EXTRACTED INFORMATION Start Marker
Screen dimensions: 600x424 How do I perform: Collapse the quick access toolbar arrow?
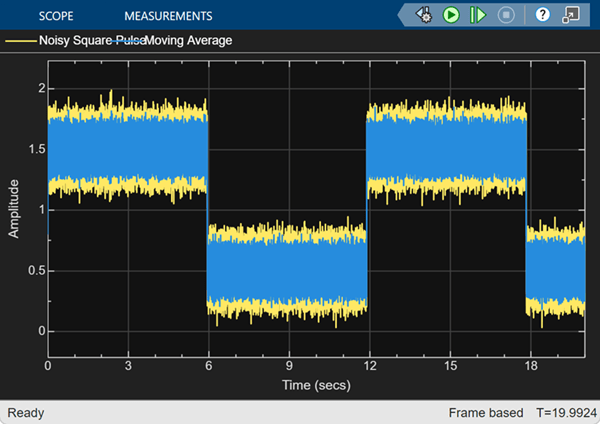pyautogui.click(x=404, y=15)
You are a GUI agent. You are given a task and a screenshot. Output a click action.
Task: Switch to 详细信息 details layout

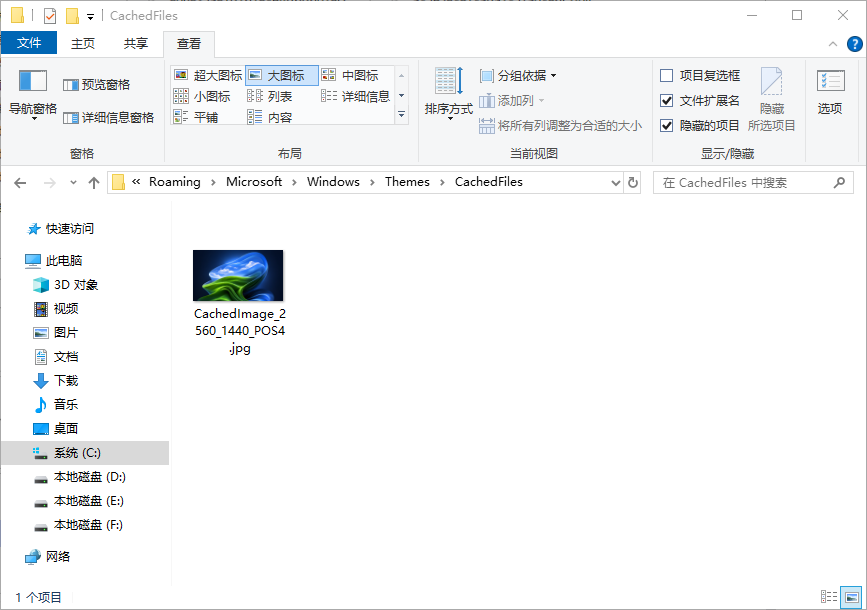pyautogui.click(x=356, y=96)
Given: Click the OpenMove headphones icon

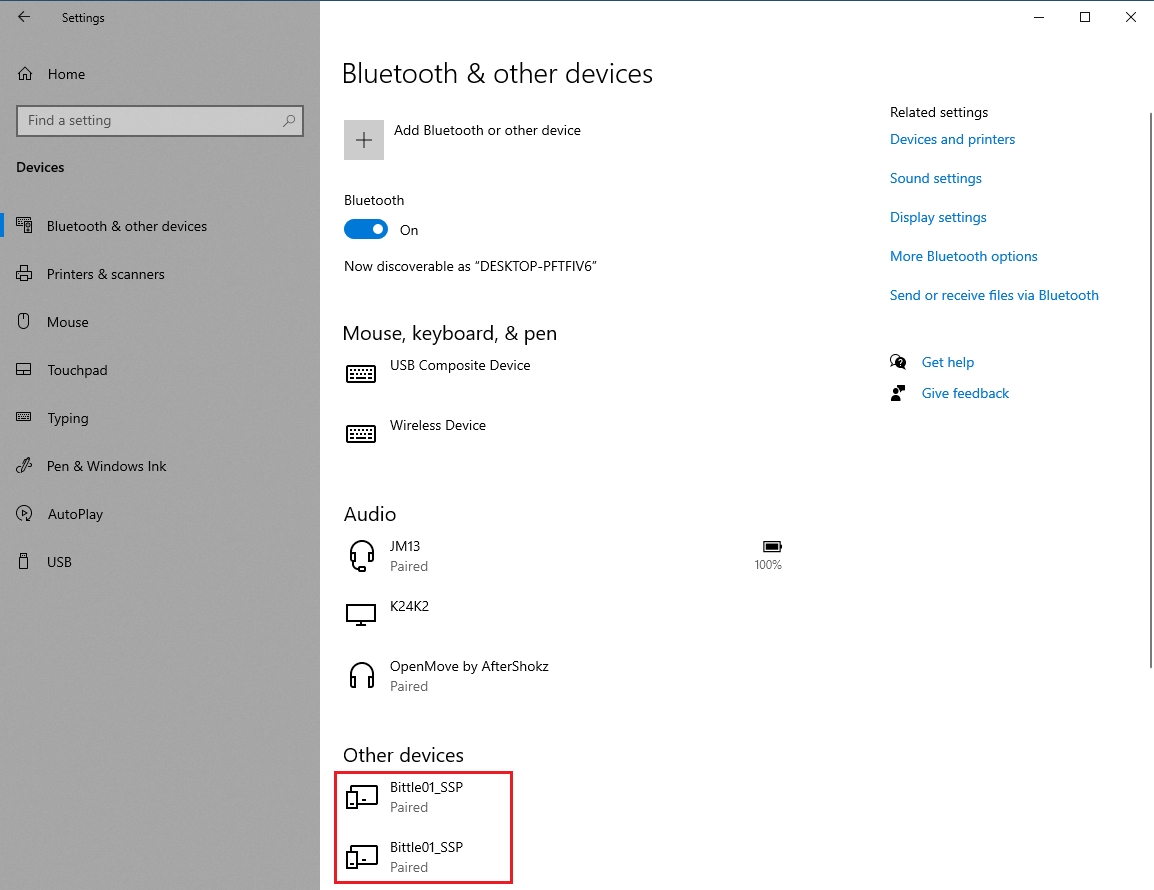Looking at the screenshot, I should (361, 676).
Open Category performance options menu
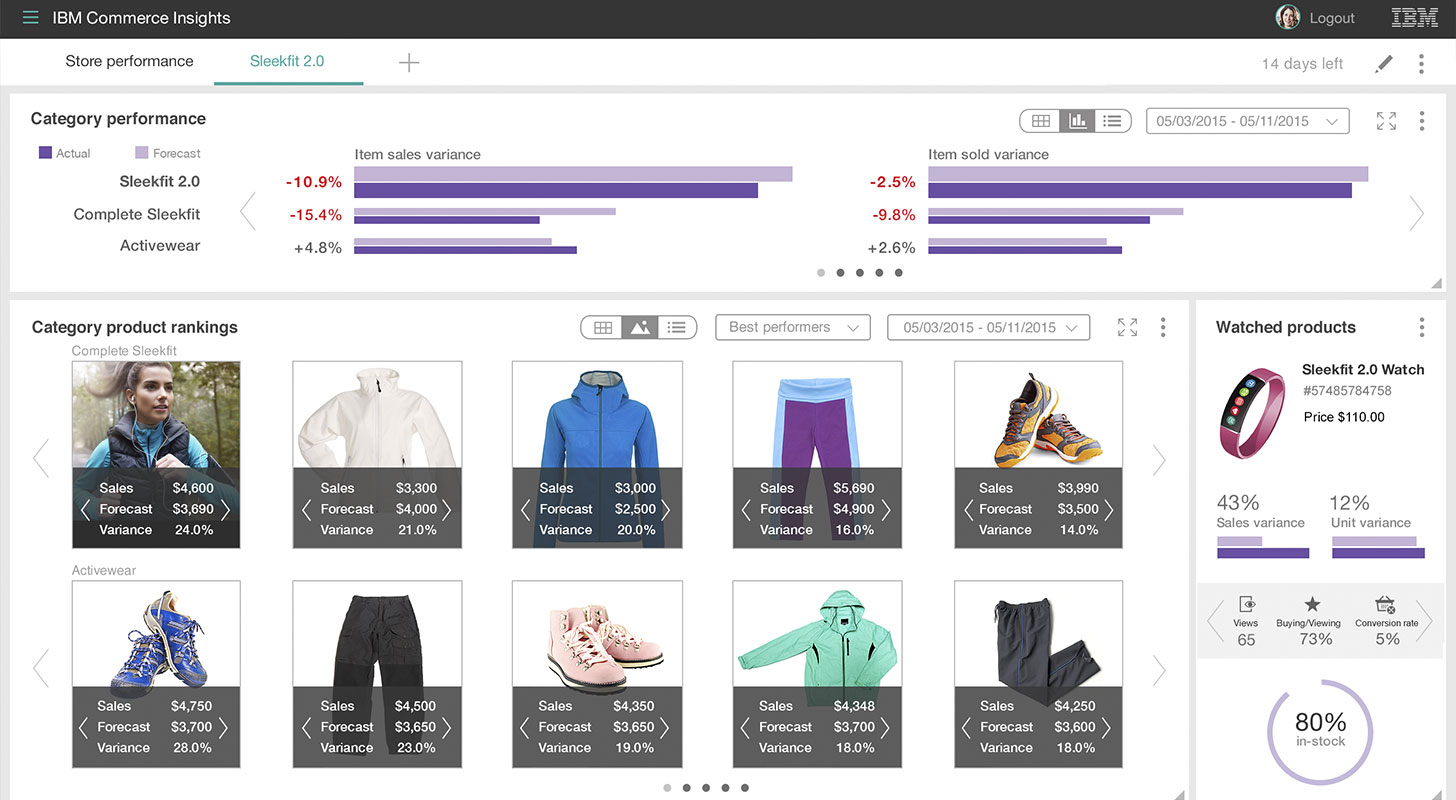Screen dimensions: 1456x800 tap(1422, 119)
EXTRACTED INFORMATION End Marker
### YOUR INSTRUCTIONS
Across all the lines above, repeat the wording exactly and omit the pictures.

### TASK RESPONSE
Screen dimensions: 600x424 How do I perform: Collapse the quick access toolbar arrow?
pyautogui.click(x=404, y=15)
You are a GUI agent. You are given a task and a screenshot. Output a click action.
Task: Switch to 详细信息 details layout

pyautogui.click(x=356, y=96)
Given: Click the OpenMove headphones icon

Looking at the screenshot, I should (361, 676).
Open Category performance options menu
Screen dimensions: 1456x800 tap(1422, 119)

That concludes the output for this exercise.